# ☣️ Jigsaw - Explore Previous Competitions Datasets



## This notebook  goes over the data from the 3 previous competitions to extract what is useful and what is not. It provides 2 curated (but not processed) dataframes, and reasons to argue that these are all the relevant pieces of data to use from those competitions.

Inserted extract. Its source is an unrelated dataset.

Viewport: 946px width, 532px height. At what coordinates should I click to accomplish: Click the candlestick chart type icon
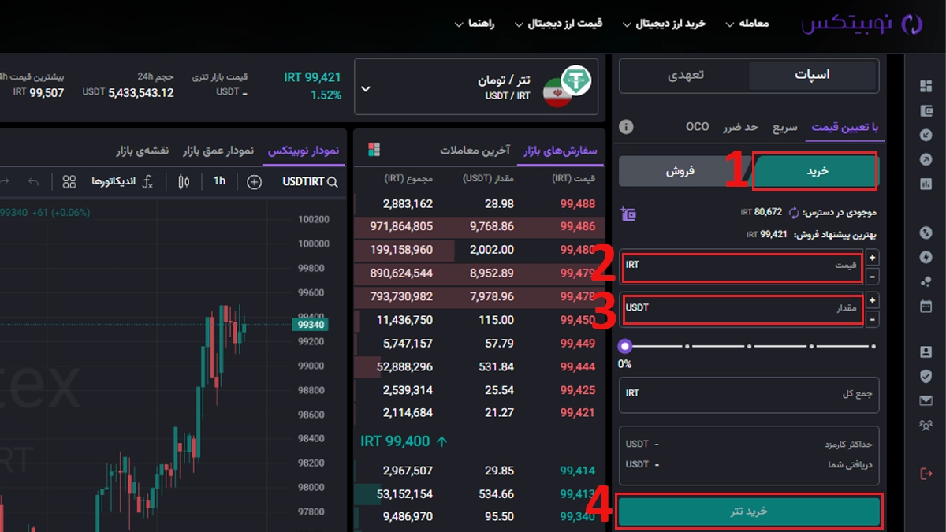click(184, 182)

## The resulting dataframes are stored as a dataset here: [jigsaw-curated-raw-datasets](https://www.kaggle.com/julian3833/jigsaw-curated-raw-datasets)

---
# Input datasets (from the competitions):
* Dataset: [jigsaw-toxic-comment-classification-challenge](https://www.kaggle.com/julian3833/jigsaw-toxic-comment-classification-challenge). 

   Competition: [Toxic Comment Classification Challenge](https://www.kaggle.com/c/jigsaw-toxic-comment-classification-challenge) (2018)

* Dataset: [jigsaw-unintended-bias-in-toxicity-classification](https://www.kaggle.com/julian3833/jigsaw-unintended-bias-in-toxicity-classification). 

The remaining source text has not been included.